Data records
----

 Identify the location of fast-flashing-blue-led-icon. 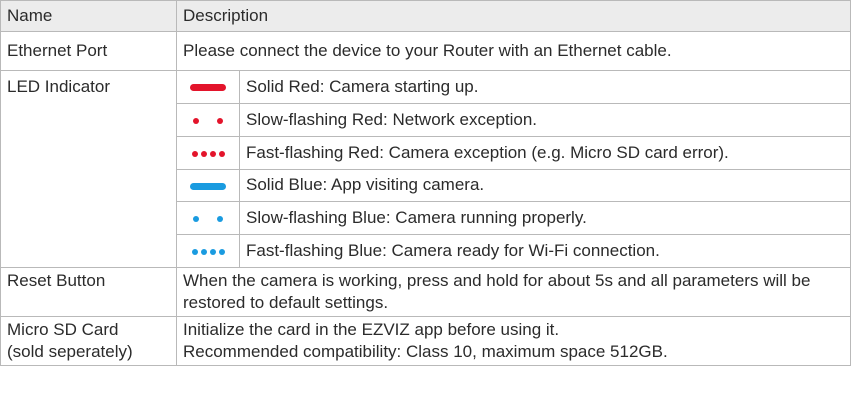
(208, 252).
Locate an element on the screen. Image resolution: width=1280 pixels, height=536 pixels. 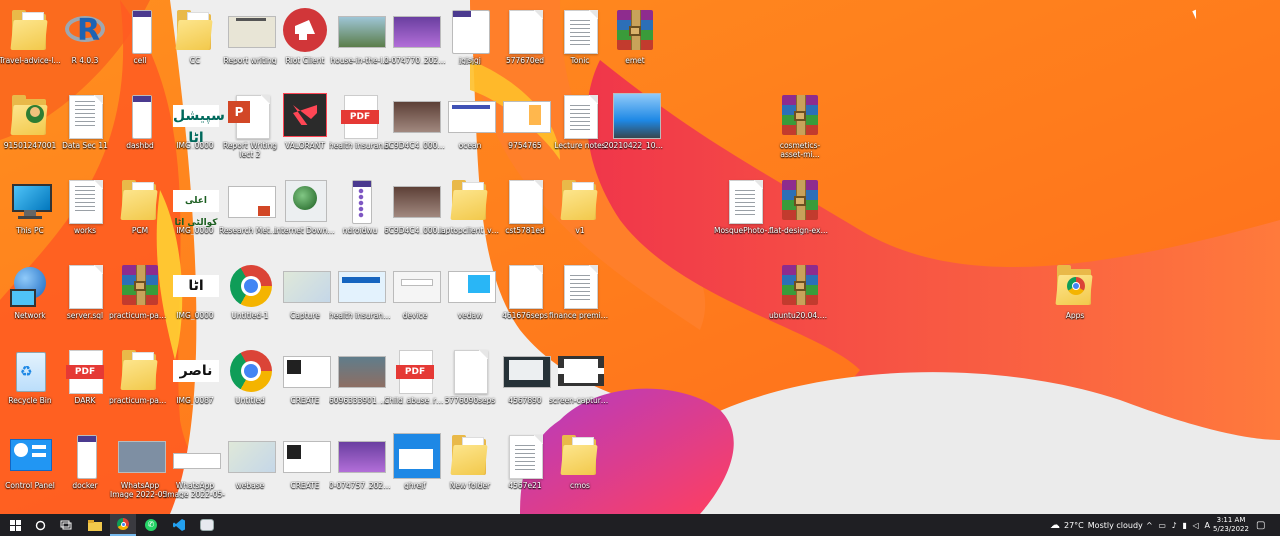
desktop-icon: emet is located at coordinates (635, 42).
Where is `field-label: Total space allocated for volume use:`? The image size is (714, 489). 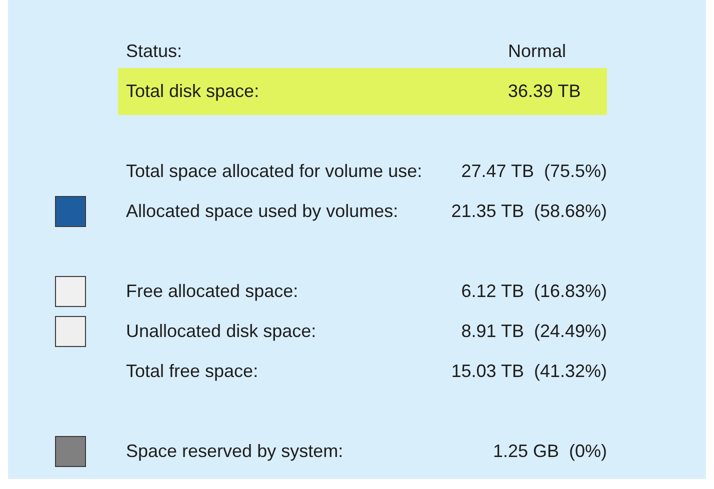
field-label: Total space allocated for volume use: is located at coordinates (275, 172).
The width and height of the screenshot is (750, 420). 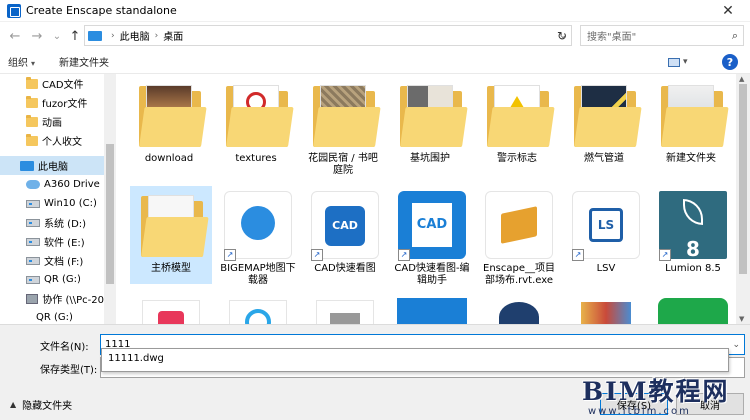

----

# Task details
Reproduce every line of the records above word for word, and leave the pictures out of your answer.

# Reply
 Identify the location of fast-flashing-blue-led-icon. 
(208, 252).
Locate an element on the screen. Image resolution: width=1280 pixels, height=536 pixels. 
desktop-icon: emet is located at coordinates (635, 42).
Where is `field-label: Total space allocated for volume use:`? The image size is (714, 489). 
field-label: Total space allocated for volume use: is located at coordinates (275, 172).
The width and height of the screenshot is (750, 420). 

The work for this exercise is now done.